En ce moment les deux hommes s’engageaient dans une rue étroite, au bas de laquelle demeurait Pinard.
– À propos, fit le sans-culotte en approchant de sa maison, j’ai placé l’homme que tu m’as adressé.
– Piétro ?
– Oui.
– C’est un bon garçon, qui m’est dévoué. Tu en as fait ce que je t’ai dit ?
– Oui.
– Il est guichetier à la prison ?
– C’est lui qui veille sur Jocelyn et sur le marquis.
– Très bien !
– Mais, vois-tu, Diégo, il faut nous hâter. Tous les jours on me parle de ces deux hommes ; on s’étonne qu’ils soient encore vivants.
– Ils vivent encore, n’est-ce pas ?
– Certainement.
– C’est que Carrier m’avait parlé du typhus.
– Je les avais fait mettre à part par précaution, sachant ce qu’ils valent. Mais je te le dis encore, dépêchons-nous. Je ne sais plus que répondre à ceux qui m’interrogent à ce sujet ; et j’ai été contraint de les faire remettre dans la salle commune.

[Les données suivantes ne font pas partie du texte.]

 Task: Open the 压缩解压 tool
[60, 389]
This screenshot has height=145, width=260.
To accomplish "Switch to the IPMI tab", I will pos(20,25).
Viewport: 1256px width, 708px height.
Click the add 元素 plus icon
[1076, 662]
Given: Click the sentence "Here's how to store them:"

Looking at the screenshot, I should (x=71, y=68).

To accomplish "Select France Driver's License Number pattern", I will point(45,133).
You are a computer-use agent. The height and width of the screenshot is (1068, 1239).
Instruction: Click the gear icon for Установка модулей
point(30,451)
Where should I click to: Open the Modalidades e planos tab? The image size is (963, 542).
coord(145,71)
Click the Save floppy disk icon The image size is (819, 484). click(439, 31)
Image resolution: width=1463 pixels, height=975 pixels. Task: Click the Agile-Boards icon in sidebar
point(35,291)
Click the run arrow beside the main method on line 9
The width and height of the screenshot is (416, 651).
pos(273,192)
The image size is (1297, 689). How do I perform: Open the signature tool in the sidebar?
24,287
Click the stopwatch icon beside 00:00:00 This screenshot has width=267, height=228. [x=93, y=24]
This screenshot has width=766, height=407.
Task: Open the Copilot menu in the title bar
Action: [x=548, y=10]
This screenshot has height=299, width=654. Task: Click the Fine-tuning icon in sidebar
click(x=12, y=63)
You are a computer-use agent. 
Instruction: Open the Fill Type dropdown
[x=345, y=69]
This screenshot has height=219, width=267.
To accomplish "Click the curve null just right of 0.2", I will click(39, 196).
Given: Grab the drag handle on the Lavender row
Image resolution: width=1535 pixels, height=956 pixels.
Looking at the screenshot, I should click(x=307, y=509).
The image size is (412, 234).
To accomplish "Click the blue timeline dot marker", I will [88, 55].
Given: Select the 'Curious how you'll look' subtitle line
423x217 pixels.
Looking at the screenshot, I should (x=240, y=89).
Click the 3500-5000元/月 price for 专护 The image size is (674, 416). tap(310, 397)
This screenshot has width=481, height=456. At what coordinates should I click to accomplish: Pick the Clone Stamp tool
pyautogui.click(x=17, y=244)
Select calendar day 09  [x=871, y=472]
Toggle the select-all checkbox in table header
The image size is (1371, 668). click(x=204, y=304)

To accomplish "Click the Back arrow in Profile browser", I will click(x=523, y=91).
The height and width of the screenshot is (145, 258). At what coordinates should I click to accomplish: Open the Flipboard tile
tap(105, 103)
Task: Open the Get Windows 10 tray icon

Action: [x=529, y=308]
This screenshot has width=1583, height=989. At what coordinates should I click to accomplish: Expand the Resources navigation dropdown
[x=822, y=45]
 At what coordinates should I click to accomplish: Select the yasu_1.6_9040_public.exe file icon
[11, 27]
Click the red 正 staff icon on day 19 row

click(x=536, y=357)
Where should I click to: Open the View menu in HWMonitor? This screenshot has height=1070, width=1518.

– Avant quatre jours la chose sera faite, et nous pourrons les laisser noyer ou fusiller, à leur choix.
– Pourquoi quatre jours encore ?
– Parce que le marquis n’est pas facile à intimider, et que je compte beaucoup sur l’effet des exécutions qui commenceront ce soir. D’ailleurs j’attends de nouveaux renseignements indispensables.
– Nous voici arrivés, dit Pinard en s’arrêtant et en poussant la porte d’une allée étroite. Entre et monte ; nous causerons plus à l’aise.
– Il n’y a personne chez toi ?
– Elle est toujours dans le même état ?
– Toujours.
– Cela m’amuse de la faire souffrir, et cela me venge de ce que m’ont fait endurer ces brigands que tu connais.
– En parlant d’eux, je n’ai pas eu de chance de n’avoir pas tué Marcof.
– Mais je le retrouverai.
– Espérons-le ! soupira Pinard en tirant une clef de sa poche, et en l’introduisant dans la serrure d’une porte devant laquelle les deux hommes se trouvaient.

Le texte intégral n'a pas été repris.